In vision science jargon, color is a psychological phenomenon, not a physical one. For example, the biggest illusion constructed by nature is the sky. As many of us know, the sky is not blue, nor any other color. It only appears that way due to the refraction of sunlight through particles of the atmosphere. However, if the blue sky isn’t blue, then how can you be sure that the orange in your hand is orange? Some exasperated readers will surely argue, ‘But it clearly looks orange!’
Let’s first try to understand what makes the orange in your hand appear to be “orange”. To begin with, how is anything visible to you? Light or a unit of light (photon) bounces off the surface of objects and strikes your eye. This light, which now has information about the object’s surface, is absorbed through your pupil and falls on the retina, the portion of the eyeball with a collection of specialized cells that are stimulated/excited by light. These cells will convey the message to the region of your brain (occipital lobe) that processes visual information. The output of that process is the image of the outside world in your head.
Understanding how we experience color has two important points: how physical light differs and how humans perceive that difference. The smallest unit of light, a photon, is a tiny packet of electromagnetic energy. This tiny particle has a property called its wavelength, which is measured in units of distance and ranges from very small to very large. The visual system of humans is designed to see only a small band within this wide range, stretching from about 400 – 700 nanometers (1nm = 10 -9 meters). That narrow range explains why humans cannot see X-rays and radio waves, since they fall outside the 400-700 nanometer range.
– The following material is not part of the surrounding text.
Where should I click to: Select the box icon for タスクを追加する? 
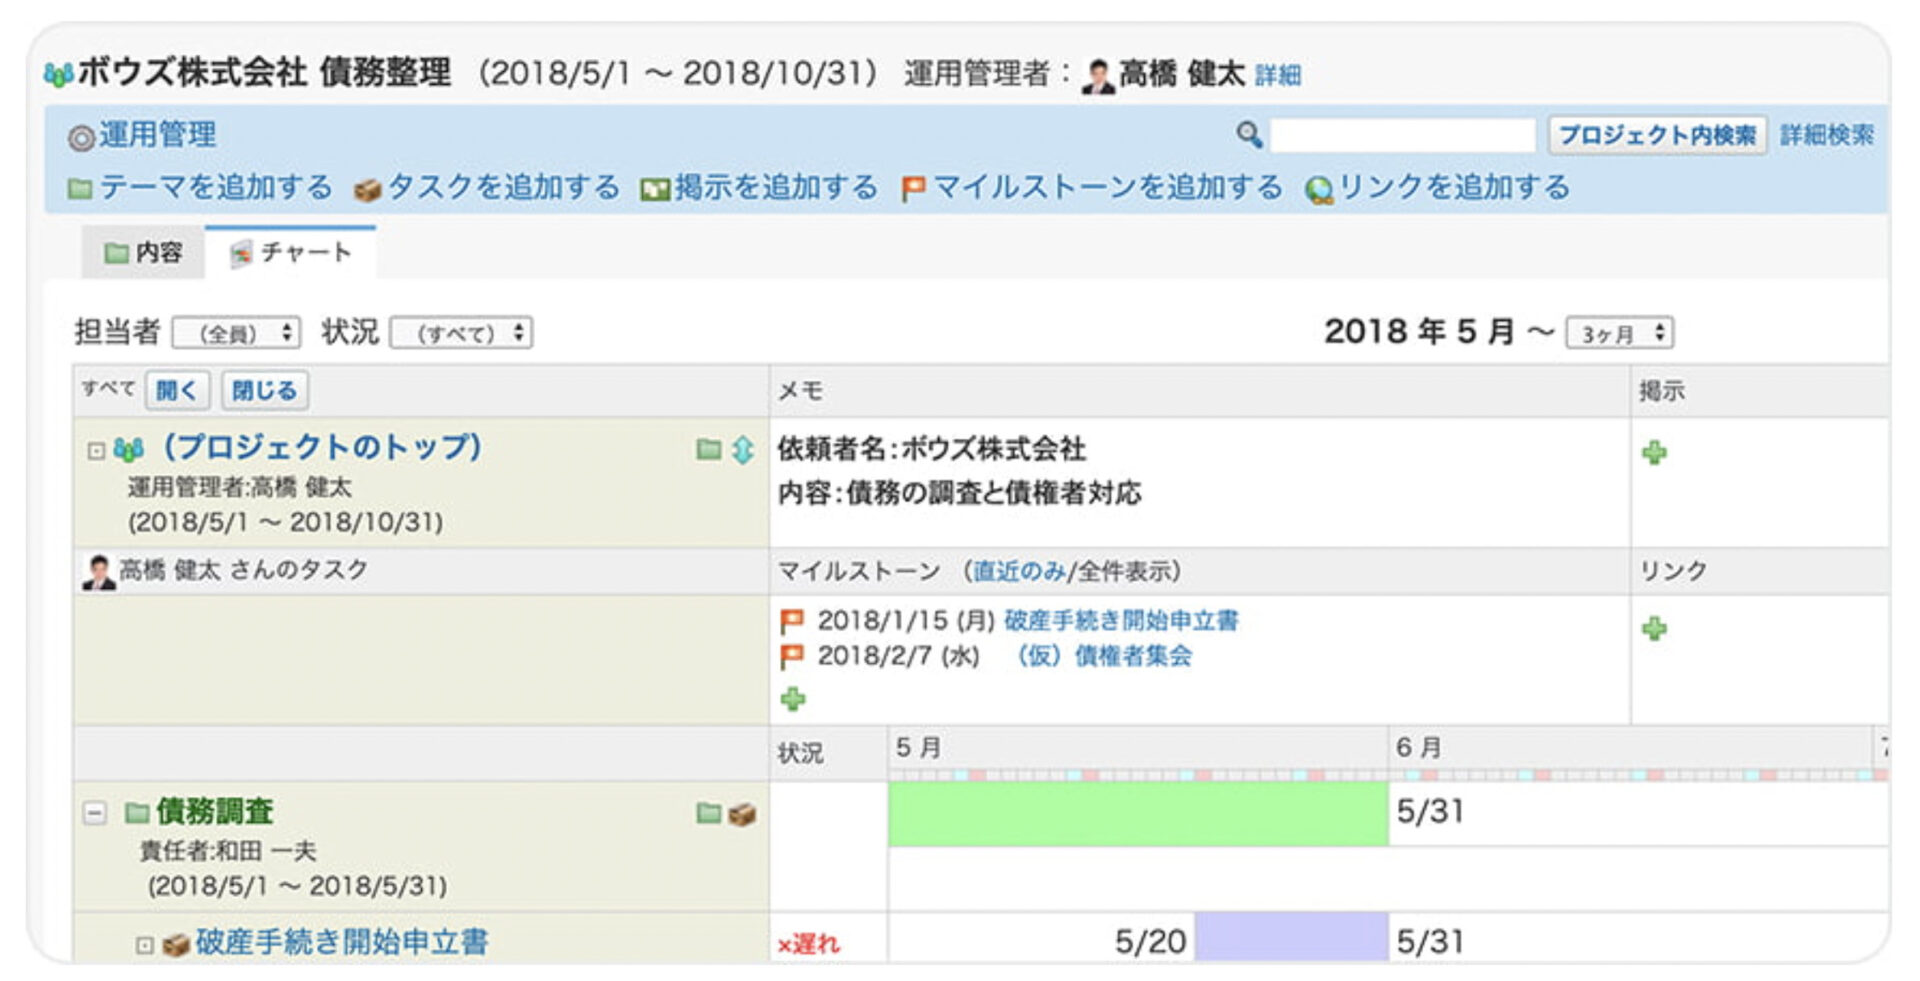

Colored light has many photons of different wavelengths, and when they are perceived by the human eye, they are expressed as color. For illustration purpose, an object that looks “red” to us may refract light that comprises a collection of X, Y and Z photons, but has greater quantities of X rather than Y or Z, which leads us to interpret it as the color red.
As mentioned before, the retina contains a collection of cells, and one of these cell varieties is photoreceptors (retinal cells that directly receive light). There are two types of photoreceptors: rods and cones. Cone cells help us experience our world in color. The actual process is quite different, but simply put, the cones register information regarding differences in wavelengths coming in from the environment and then send these codes to our brain for interpretation. However, cones require bright light to become excited. In the dark or under low levels of illumination, our cones do not get excited and do not provide color information.
Orange in a Dark Room
Now that we know what allows to us see color, we can try to answer some questions based on our knowledge of the visual system. What color do trees appear under moonlight (very low illumination)? Can you see the green leaves and the brown bark, or just shapes that look like a tree in lighter and darker tones of grey? At night, only the rods in the retina are providing you with information from the environment. Similar logic applies to our original orange kept in a dark room question.
In a very dark room with absolutely no source of illumination, you won’t be able to see anything, let alone an orange. However, with a small amount of light in the room, the shape of the fruit in some darker shade of grey will be visible. As the level of illumination increases, the grey will become lighter as more light bounces off the orange. At a particular threshold of illumination, the grey may start turning to a darker brown, which will be the level/threshold of illumination at which your cones start functioning.
In the dark, every color appears to be some shade between black and white, depending on the level of light being reflected off its surface.
My advice is, next time you find yourself with an orange in a dark room…stop worrying about what color it is and just eat it!